1878 yılında Şeyh Ârif Kürdî, Saraybosna Gazi Hüsrev Bey dergâh medresesi şeyhi ve baş müderrisi olarak tayin edilmiştir. Şeyh Ârif Kurdî’nin Muhyiddin İbnü’l-Arabî (ö. 638/1240) hayranı ve âşığı bir zât olduğu rivâyet edilmektedir. Gazi Hüsrev Bey dergâhında Füsûs dersleri okutmuş ve yirminci yüzyılda Bosna-Hersek’in Reisü’l-ulemâ, Yüksek Şerîat Okulu ve Yüksek Lise Müdürlüğü gibi önemli mevkilerde görev yapmış olan Cemâluddin Efendi Çauşeviç, Salih Efendi Trako, Ahmed Haciyahiç ondan bu dersleri dinlemişlerdir.[9]
Şeyh Ârif Kürdî’nin müritlerinden olan Hüsnü Efendi Numanagiç (ö. 1346/1927) şeyhinin tavsiyesi üzerine Mısır’a giderek el-Ezher’de tahsilini tamamladıktan sonra Bosna’ya dönmüş ve Foynitsa ile Visoko Medreselerinde müderrislik yapmıştır. On dokuzuncu yüzyılın sonlarında Travnik şehrine müftü olmuş ve 1927 yılındaki vefatına kadar o görevde kalmıştır.[10]

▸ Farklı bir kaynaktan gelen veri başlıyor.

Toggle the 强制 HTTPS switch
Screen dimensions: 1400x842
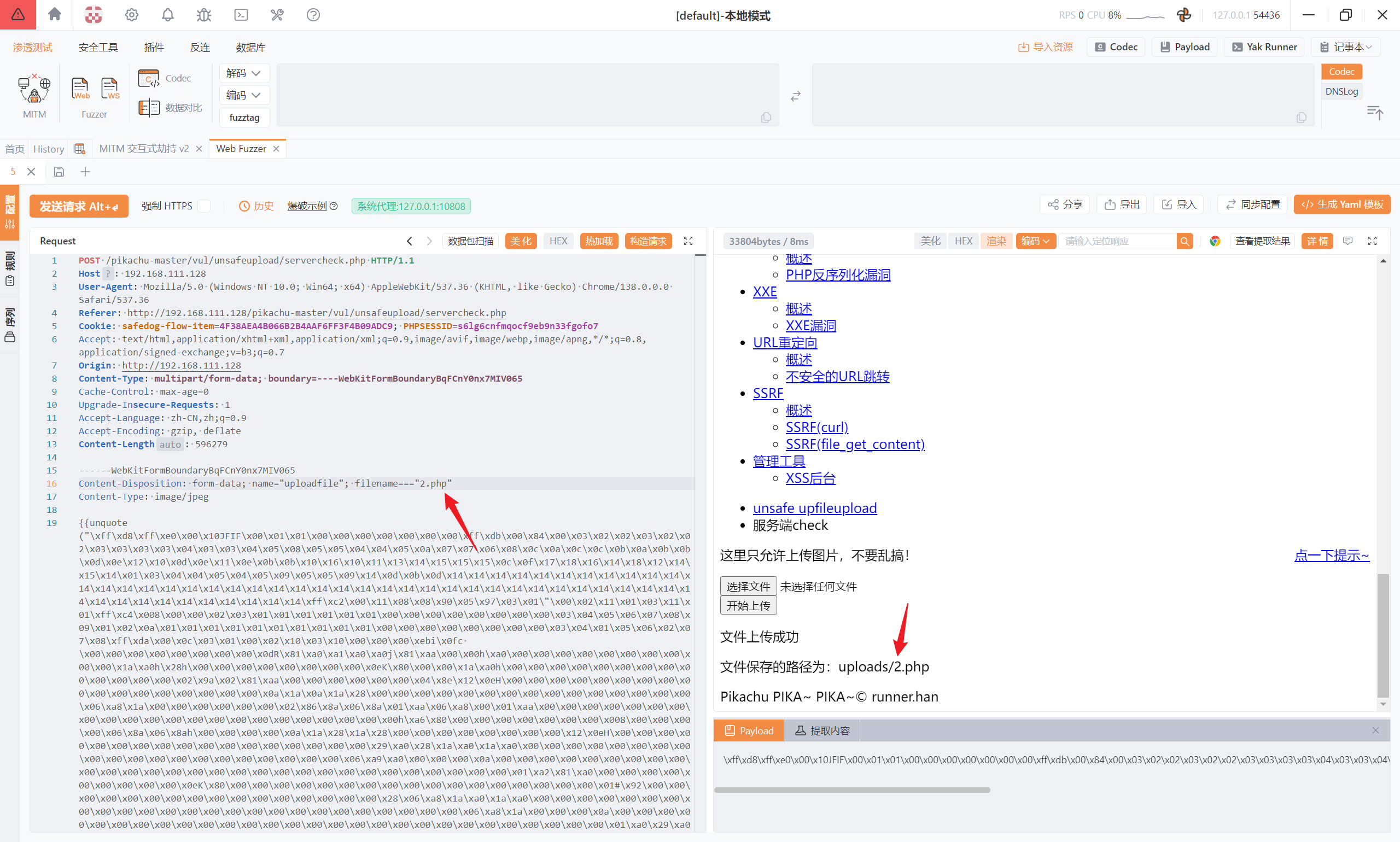(205, 206)

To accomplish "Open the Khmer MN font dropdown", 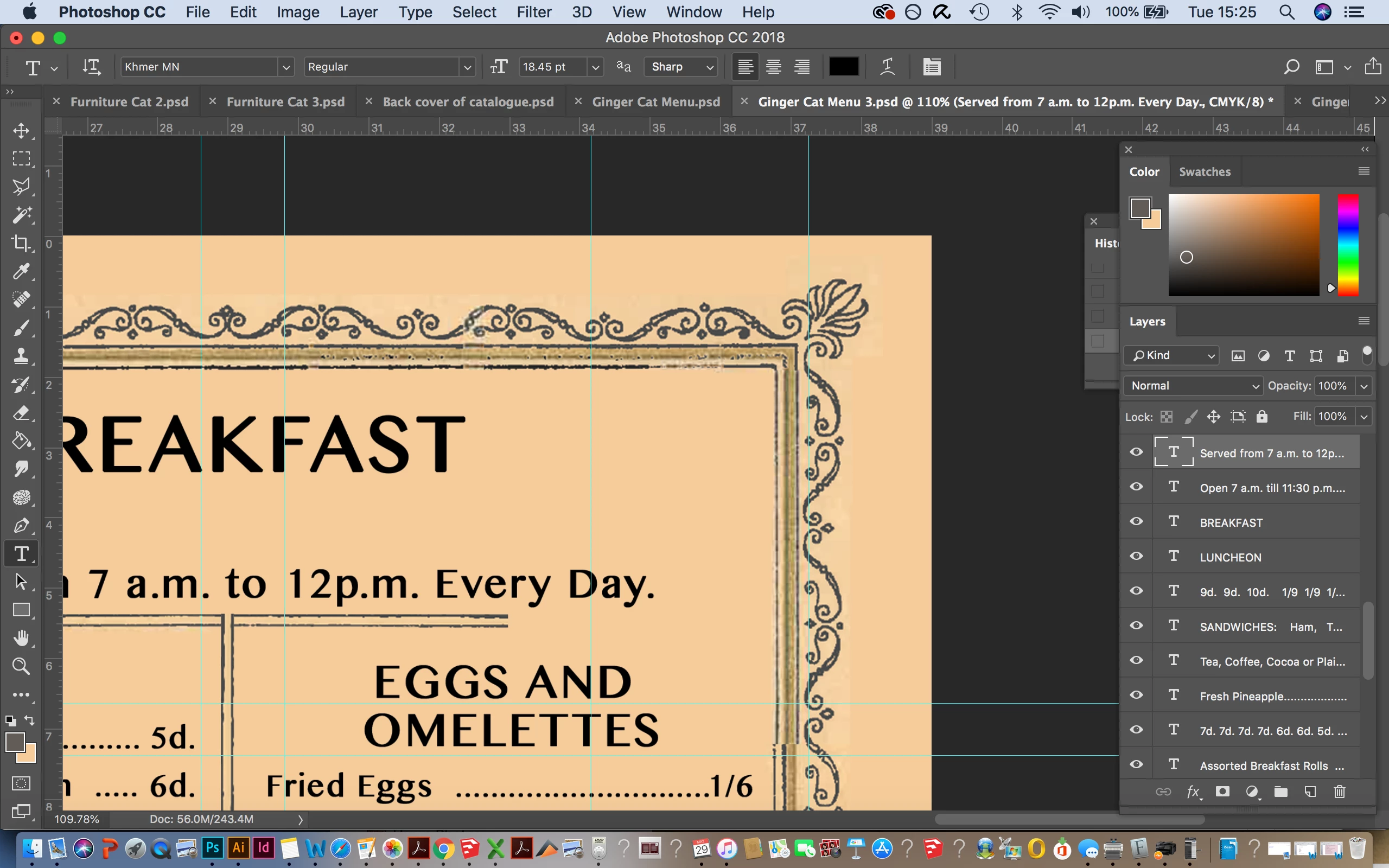I will click(286, 67).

Vukelviçi Tekkesinin kurucusu ve şeyhi olan Hüseyin Efendi Zukic’in (1215/1799) müritleri arasında birçok kadı, muallim ve müderris yer almıştır. Foynitsa Medresesi müderrislerinden Hasan Efendi Huzbaşiç (ö. 1225/1810), Travnik Dârü’l-Kurrâ’sı muallimlerinden Behrâm Efendi Trako (ö.1292/1802), Foynitsa Kadısı Naim Efendi (ö.?) ve Meylî Baba on dokuzuncu yüzyılda Bosna-Hersek’in tanınmış âlimlerinden sayılmaktadır.[11]
Şeyh Hüseyin Efendi Zukiç’in yanında seyr u sülûkunu tamamlayan Şeyh Abdürrahman Sırrî’nin (ö. 1264/1847) Oglavak’ta kurduğu tekke zamanla bir ilim, sanat ve şiir merkezi hâline dönüşmüştür. Osmanlı Dönemi’nde Boşnakça yazılan edebiyatın ilk mümessilleri, kendisi de şair olan Şeyh Sırrî'nin tekkesinden yetişmiştir. Torunlarından olan Şakir Efendi Sikiriç (ö. 1386/1966) ise uzun zaman Saraybosna Yüksek Şerîat Okulu’nda ve daha sonraları Saraybosna Üniversitesi’nde hocalık yapmıştır.[12]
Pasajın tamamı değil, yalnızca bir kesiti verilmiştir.